University of Wisconsin-Madison Vice Provost for Teaching and Learning, Professor Aaron M. Brower agrees students need exposure to diverse course offerings. “The University of Wisconsin-Madison strives to educate students who will become thoughtful citizens engaged with solving the important problems in the world,” Brower said. “We build our educational experience around critical thinking and analysis, knowing things about oneself and the world, and the value of lifelong learning. Just as business majors benefit from disciplined observation and analysis of the non-business world, so too, do non-business majors benefit from understanding foundational business concepts.”

In addition to Wendt’s bachelor’s degree in civil and environmental engineering from UW-Madison, he earned an MBA from Harvard and recently retired as chairman of Conseco. Prior to Conseco Inc., Wendt worked for General Electric for 24 years, where he built GE’s financial services activities from 6 percent to 45 percent of total company income. In 1990, he received the College of Engineering’s Distinguished Service Award.
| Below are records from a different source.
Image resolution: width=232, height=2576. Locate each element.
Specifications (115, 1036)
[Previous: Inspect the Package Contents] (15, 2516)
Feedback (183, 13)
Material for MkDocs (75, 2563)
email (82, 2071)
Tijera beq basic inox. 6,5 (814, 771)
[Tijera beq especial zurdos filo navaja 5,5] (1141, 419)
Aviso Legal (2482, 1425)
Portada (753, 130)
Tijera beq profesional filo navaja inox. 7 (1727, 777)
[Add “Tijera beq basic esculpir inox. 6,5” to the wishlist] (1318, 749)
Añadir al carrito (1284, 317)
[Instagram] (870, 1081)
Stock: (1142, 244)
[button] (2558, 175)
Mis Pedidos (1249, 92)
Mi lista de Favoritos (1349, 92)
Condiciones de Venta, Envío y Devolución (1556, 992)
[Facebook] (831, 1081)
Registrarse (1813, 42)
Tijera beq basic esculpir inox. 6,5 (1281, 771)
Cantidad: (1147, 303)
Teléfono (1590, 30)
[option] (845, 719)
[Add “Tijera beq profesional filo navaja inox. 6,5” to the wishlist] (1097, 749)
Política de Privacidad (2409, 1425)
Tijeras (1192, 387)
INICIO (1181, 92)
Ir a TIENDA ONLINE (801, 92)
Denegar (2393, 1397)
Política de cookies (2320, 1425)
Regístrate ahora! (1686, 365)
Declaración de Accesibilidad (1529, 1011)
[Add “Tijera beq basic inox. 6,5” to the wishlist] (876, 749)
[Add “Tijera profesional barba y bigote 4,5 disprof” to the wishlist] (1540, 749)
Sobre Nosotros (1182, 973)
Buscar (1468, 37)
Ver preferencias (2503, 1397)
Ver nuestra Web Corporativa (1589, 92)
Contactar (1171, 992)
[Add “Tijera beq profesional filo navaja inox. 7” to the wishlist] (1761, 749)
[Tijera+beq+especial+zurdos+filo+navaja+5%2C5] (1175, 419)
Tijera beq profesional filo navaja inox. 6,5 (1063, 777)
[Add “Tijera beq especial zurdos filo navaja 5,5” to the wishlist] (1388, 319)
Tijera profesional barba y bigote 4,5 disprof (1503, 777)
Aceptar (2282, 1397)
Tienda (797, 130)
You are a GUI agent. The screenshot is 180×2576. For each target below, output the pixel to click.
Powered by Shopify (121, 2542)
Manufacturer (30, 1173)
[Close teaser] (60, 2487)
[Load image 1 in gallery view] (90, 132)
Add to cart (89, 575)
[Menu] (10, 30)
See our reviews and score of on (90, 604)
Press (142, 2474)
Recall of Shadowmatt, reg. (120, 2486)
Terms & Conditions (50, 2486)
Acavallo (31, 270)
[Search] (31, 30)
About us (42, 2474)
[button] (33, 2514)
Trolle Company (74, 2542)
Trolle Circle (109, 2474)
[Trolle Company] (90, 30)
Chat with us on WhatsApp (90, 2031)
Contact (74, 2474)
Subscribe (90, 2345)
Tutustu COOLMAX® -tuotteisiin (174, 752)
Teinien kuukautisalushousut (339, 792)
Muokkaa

Wendt’s gift will allow General Business 310 and General Business 311 to increase enrollment from 150 to 500 students.

Zach Swetz is a political science major who took Economics 101 in the fall of his junior year and decided to follow it up with General Business 311 during the spring. “I really enjoyed economics, and I thought it gave me a new view of the world that I found very interesting,” said Swetz. “General Business 311 is a great overview class, touching on several important aspects of business, namely management and marketing. I have been able to put that learning to immediate use as I begin starting a business of my own through the UW Entrepreneurship Clinic.” Zach is planning to complete the requirements for a certificate in entrepreneurship to complement the bachelor’s degree he will receive in 2012 from the College of Letters & Science.

For more information

General Business 310 is part of a two course sequence introducing non-business students to basic concepts, practices and analytical methods that are part of the market enterprise system. This course is a basic overview on: accounting, finance and business law.

General Business 311 introduces non-business students to basic concepts and practices in business. This course is a basic overview of: management, marketing, entrepreneurship, globalization, ethics and supply chain.